%%

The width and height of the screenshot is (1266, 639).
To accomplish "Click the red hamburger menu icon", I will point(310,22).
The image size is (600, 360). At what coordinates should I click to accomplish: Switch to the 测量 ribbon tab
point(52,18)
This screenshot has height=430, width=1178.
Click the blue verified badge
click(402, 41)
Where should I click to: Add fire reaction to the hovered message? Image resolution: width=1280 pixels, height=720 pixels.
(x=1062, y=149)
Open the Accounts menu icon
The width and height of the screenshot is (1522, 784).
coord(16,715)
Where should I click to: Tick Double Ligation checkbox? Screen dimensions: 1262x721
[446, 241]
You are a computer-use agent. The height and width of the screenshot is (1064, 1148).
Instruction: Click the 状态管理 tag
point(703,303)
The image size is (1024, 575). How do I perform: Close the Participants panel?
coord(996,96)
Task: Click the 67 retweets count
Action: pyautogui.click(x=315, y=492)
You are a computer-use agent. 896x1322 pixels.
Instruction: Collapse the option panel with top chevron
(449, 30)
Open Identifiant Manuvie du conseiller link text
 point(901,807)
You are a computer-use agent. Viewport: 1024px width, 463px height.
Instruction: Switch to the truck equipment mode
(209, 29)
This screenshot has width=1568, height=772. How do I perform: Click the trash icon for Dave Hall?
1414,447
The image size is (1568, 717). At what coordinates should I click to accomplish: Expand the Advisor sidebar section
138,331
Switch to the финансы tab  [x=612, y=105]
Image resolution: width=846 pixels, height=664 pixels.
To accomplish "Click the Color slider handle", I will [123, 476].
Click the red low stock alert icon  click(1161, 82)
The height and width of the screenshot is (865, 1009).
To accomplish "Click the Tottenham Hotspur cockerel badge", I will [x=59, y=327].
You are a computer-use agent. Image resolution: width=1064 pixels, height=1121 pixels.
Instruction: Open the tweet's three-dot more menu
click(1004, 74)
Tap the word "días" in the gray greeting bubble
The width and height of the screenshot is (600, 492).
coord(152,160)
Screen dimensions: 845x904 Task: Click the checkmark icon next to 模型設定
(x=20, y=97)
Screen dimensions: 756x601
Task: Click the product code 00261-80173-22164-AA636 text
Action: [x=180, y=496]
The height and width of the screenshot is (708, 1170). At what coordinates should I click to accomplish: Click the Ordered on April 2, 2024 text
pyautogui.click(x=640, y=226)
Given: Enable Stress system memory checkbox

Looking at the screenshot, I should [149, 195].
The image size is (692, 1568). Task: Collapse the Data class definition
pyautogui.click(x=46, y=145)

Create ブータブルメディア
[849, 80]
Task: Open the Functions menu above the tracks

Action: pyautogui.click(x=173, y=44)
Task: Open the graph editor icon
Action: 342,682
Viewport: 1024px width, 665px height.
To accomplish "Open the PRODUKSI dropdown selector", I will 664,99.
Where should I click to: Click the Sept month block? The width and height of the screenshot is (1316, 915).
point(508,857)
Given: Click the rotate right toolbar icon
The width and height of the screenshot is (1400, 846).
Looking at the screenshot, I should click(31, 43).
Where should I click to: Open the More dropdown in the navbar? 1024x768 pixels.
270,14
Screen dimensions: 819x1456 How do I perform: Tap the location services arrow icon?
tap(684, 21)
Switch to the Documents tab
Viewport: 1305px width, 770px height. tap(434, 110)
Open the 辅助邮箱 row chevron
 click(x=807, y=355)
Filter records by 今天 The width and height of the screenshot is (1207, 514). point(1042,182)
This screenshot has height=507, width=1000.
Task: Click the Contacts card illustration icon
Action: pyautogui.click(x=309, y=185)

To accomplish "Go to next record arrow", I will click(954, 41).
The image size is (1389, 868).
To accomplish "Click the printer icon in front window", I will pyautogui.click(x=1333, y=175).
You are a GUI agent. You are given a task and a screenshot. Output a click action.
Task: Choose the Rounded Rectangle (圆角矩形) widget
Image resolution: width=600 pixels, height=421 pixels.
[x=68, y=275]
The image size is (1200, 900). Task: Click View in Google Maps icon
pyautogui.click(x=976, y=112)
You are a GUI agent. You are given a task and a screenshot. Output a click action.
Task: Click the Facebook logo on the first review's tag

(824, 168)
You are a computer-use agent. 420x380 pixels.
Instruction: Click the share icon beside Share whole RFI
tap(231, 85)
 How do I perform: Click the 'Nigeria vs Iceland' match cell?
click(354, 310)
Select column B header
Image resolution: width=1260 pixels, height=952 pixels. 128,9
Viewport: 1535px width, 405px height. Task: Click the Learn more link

%%

**TASK**
Restate each record above exactly, leaving nothing out.

**ANSWER**
The width and height of the screenshot is (1266, 639).
To accomplish "Click the red hamburger menu icon", I will point(310,22).
The image size is (600, 360). At what coordinates should I click to accomplish: Switch to the 测量 ribbon tab
point(52,18)
This screenshot has height=430, width=1178.
Click the blue verified badge
click(402, 41)
Where should I click to: Add fire reaction to the hovered message? Image resolution: width=1280 pixels, height=720 pixels.
(x=1062, y=149)
Open the Accounts menu icon
The width and height of the screenshot is (1522, 784).
coord(16,715)
Where should I click to: Tick Double Ligation checkbox? Screen dimensions: 1262x721
[446, 241]
You are a computer-use agent. The height and width of the screenshot is (1064, 1148).
Instruction: Click the 状态管理 tag
point(703,303)
The image size is (1024, 575). How do I perform: Close the Participants panel?
coord(996,96)
Task: Click the 67 retweets count
Action: pyautogui.click(x=315, y=492)
You are a computer-use agent. 896x1322 pixels.
Instruction: Collapse the option panel with top chevron
(449, 30)
Open Identifiant Manuvie du conseiller link text
 point(901,807)
You are a computer-use agent. Viewport: 1024px width, 463px height.
Instruction: Switch to the truck equipment mode
(209, 29)
This screenshot has width=1568, height=772. How do I perform: Click the trash icon for Dave Hall?
1414,447
The image size is (1568, 717). At what coordinates should I click to accomplish: Expand the Advisor sidebar section
138,331
Switch to the финансы tab  [x=612, y=105]
Image resolution: width=846 pixels, height=664 pixels.
To accomplish "Click the Color slider handle", I will [123, 476].
Click the red low stock alert icon  click(1161, 82)
The height and width of the screenshot is (865, 1009).
To accomplish "Click the Tottenham Hotspur cockerel badge", I will [x=59, y=327].
You are a computer-use agent. Image resolution: width=1064 pixels, height=1121 pixels.
Instruction: Open the tweet's three-dot more menu
click(1004, 74)
Tap the word "días" in the gray greeting bubble
The width and height of the screenshot is (600, 492).
coord(152,160)
Screen dimensions: 845x904 Task: Click the checkmark icon next to 模型設定
(x=20, y=97)
Screen dimensions: 756x601
Task: Click the product code 00261-80173-22164-AA636 text
Action: [x=180, y=496]
The height and width of the screenshot is (708, 1170). At what coordinates should I click to accomplish: Click the Ordered on April 2, 2024 text
pyautogui.click(x=640, y=226)
Given: Enable Stress system memory checkbox

Looking at the screenshot, I should [149, 195].
The image size is (692, 1568). Task: Collapse the Data class definition
pyautogui.click(x=46, y=145)

Create ブータブルメディア
[849, 80]
Task: Open the Functions menu above the tracks

Action: pyautogui.click(x=173, y=44)
Task: Open the graph editor icon
Action: 342,682
Viewport: 1024px width, 665px height.
To accomplish "Open the PRODUKSI dropdown selector", I will 664,99.
Where should I click to: Click the Sept month block? The width and height of the screenshot is (1316, 915).
point(508,857)
Given: Click the rotate right toolbar icon
The width and height of the screenshot is (1400, 846).
Looking at the screenshot, I should click(31, 43).
Where should I click to: Open the More dropdown in the navbar? 1024x768 pixels.
270,14
Screen dimensions: 819x1456 How do I perform: Tap the location services arrow icon?
tap(684, 21)
Switch to the Documents tab
Viewport: 1305px width, 770px height. tap(434, 110)
Open the 辅助邮箱 row chevron
 click(x=807, y=355)
Filter records by 今天 The width and height of the screenshot is (1207, 514). point(1042,182)
This screenshot has height=507, width=1000.
Task: Click the Contacts card illustration icon
Action: pyautogui.click(x=309, y=185)

To accomplish "Go to next record arrow", I will click(954, 41).
The image size is (1389, 868).
To accomplish "Click the printer icon in front window", I will pyautogui.click(x=1333, y=175).
You are a GUI agent. You are given a task and a screenshot. Output a click action.
Task: Choose the Rounded Rectangle (圆角矩形) widget
Image resolution: width=600 pixels, height=421 pixels.
[x=68, y=275]
The image size is (1200, 900). Task: Click View in Google Maps icon
pyautogui.click(x=976, y=112)
You are a GUI agent. You are given a task and a screenshot. Output a click action.
Task: Click the Facebook logo on the first review's tag

(824, 168)
You are a computer-use agent. 420x380 pixels.
Instruction: Click the share icon beside Share whole RFI
tap(231, 85)
 How do I perform: Click the 'Nigeria vs Iceland' match cell?
click(354, 310)
Select column B header
Image resolution: width=1260 pixels, height=952 pixels. 128,9
Viewport: 1535px width, 405px height. Task: Click the Learn more link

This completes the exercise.